To test the hypothesis that smokers need more sleep than non-smokers, we will set up our null and alternative hypotheses, calculate the test statistic, and compare it to the critical value.
Hypotheses
- Null Hypothesis (\(H_0\)): \(\mu = 7\) (The mean sleep duration for smokers is equal to that of non-smokers)
- Alternative Hypothesis (\(H_a\)): \(\mu > 7\) (The mean sleep duration for smokers is greater than that of non-smokers)
Given Data
- Sample size (\(n\)) = 16 (smokers)
- Sample mean (\(\bar{x}\)) = 8 hours
- Sample standard deviation (\(s\)) = 4 hours
- Population mean for non-smokers (\(\mu_0\)) = 7 hours
- Significance level (\(\alpha\)) = 0.05
Test Statistic
Since we are using a small sample size (n < 30) and we do not know the population standard deviation, we will use a t-test. The formula for the t-test statistic is:
\[ t = \frac{\bar{x} - \mu_0}{s / \sqrt{n}} \]

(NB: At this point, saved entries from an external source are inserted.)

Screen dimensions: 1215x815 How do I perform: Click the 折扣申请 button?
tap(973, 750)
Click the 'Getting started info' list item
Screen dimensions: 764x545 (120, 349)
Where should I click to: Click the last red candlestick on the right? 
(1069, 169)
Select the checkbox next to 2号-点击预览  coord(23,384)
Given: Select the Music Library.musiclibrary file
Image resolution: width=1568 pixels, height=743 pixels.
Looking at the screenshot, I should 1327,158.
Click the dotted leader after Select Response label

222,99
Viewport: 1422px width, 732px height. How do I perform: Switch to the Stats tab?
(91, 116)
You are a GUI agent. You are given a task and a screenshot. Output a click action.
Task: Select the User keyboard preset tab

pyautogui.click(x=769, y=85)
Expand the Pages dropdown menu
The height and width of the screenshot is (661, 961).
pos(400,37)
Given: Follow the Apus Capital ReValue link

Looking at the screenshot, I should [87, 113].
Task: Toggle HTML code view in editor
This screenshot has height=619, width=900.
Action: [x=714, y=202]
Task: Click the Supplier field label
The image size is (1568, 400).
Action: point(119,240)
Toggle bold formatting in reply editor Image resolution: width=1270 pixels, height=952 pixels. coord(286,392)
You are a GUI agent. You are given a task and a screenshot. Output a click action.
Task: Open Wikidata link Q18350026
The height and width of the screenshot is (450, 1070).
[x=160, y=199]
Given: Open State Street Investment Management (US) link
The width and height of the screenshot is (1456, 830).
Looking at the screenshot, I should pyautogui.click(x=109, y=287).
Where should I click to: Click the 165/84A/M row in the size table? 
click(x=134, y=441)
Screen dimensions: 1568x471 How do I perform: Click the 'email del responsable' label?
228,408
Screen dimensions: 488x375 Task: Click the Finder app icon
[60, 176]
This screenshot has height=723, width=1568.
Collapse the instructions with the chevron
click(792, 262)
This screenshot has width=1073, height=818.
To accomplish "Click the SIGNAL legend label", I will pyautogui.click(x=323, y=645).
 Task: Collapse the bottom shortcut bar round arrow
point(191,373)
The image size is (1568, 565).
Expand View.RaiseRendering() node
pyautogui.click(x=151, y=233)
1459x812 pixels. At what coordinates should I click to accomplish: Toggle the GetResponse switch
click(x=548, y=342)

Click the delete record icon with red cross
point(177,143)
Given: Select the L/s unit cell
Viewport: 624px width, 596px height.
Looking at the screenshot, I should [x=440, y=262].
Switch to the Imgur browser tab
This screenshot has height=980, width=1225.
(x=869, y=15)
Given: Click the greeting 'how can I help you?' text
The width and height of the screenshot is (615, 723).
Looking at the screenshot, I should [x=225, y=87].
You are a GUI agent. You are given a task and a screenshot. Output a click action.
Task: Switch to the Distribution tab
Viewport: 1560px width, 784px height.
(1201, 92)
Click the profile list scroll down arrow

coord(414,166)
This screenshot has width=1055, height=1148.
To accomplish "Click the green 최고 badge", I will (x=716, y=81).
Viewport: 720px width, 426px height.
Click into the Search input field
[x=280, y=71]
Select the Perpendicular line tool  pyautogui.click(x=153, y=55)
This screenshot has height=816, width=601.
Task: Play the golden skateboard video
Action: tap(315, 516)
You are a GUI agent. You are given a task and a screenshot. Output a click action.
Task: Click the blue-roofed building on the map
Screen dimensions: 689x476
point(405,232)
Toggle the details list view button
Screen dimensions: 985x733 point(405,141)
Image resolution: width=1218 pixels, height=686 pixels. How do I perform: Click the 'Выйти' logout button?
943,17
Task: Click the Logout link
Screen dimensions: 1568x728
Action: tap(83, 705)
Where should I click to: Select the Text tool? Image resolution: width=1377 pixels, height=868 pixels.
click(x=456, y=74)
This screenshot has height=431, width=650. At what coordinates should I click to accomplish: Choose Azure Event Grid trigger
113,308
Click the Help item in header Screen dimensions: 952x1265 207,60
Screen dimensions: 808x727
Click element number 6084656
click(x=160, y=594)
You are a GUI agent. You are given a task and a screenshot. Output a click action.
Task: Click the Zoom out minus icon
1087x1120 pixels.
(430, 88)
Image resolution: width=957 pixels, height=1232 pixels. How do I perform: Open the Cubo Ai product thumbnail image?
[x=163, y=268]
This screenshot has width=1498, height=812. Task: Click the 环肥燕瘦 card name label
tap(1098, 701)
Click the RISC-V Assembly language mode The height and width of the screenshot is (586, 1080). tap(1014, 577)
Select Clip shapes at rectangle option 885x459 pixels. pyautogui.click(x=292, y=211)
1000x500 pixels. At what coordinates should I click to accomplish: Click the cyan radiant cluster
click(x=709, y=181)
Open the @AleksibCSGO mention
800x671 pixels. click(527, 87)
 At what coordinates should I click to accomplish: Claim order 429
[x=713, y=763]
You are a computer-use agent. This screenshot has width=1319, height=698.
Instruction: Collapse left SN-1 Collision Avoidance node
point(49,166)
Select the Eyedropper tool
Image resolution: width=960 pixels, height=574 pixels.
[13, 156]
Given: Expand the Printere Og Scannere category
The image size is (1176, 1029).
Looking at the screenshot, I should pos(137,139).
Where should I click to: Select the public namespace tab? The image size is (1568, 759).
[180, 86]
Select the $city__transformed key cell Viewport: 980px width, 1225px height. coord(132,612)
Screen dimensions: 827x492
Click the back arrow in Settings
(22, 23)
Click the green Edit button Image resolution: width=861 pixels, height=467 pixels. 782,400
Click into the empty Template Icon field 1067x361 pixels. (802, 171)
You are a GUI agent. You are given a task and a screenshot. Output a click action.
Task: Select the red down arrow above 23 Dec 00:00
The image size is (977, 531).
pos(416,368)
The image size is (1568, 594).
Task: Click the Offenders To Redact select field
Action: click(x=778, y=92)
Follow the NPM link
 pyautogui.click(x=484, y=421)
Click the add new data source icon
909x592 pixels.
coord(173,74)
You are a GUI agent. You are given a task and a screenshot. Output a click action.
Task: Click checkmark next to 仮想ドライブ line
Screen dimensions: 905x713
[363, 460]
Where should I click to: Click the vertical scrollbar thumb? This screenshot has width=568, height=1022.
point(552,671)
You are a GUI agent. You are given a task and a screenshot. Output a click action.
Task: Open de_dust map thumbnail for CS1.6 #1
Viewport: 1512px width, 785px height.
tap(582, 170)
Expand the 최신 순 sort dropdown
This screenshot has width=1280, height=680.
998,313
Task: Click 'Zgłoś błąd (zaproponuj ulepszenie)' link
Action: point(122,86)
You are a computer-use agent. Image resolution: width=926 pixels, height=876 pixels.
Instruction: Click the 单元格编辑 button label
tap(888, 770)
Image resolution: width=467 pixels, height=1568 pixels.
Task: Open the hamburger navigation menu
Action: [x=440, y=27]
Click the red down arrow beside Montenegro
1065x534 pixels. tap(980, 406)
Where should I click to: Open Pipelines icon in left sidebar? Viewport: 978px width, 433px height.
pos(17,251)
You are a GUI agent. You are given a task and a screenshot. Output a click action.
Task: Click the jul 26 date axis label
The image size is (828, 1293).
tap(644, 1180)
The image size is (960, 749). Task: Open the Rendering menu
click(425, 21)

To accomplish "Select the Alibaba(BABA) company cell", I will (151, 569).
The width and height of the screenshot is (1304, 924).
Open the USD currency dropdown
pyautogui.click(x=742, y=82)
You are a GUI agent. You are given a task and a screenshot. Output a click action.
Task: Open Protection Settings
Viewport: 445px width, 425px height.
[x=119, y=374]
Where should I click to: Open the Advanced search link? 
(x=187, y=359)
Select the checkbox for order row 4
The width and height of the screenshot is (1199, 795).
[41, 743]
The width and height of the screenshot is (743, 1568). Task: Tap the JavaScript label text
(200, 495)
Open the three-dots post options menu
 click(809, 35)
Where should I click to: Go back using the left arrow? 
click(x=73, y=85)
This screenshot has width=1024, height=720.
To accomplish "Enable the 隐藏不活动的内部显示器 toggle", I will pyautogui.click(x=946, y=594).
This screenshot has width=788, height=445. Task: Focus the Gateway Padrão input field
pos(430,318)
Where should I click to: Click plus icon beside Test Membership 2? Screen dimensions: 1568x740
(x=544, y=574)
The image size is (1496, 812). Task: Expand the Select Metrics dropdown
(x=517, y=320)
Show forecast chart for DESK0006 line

Substituting the values into the formula:
- \(\bar{x} = 8\)
- \(\mu_0 = 7\)
- \(s = 4\)
- \(n = 16\)
Calculating the standard error (SE):
\[ SE = \frac{s}{\sqrt{n}} = \frac{4}{\sqrt{16}} = \frac{4}{4} = 1 \]
Now, substituting these values into the t statistic formula:
\[ t = \frac{8 - 7}{1} = \frac{1}{1} = 1 \]
Conclusion
The calculated test statistic is \(t = 1\).
To determine if we will reject or fail to reject our null hypothesis, we need to compare this t-value against the critical t-value for a one-tailed test with \(n - 1 = 16 - 1 = 15\) degrees of freedom at a significance level of \(\alpha = 0.05\).
Using a t-distribution table or calculator, the critical t-value for \(df = 15\) at \(\alpha = 0.05\) (one-tailed) is approximately \(1.753\).
Since \(t = 1\) is less than \(1.753\), we do not reject the null hypothesis.
Final Result
We do not have sufficient evidence at the 5% level of significance to conclude that smokers need more sleep than non-smokers. The calculated test statistic is 1.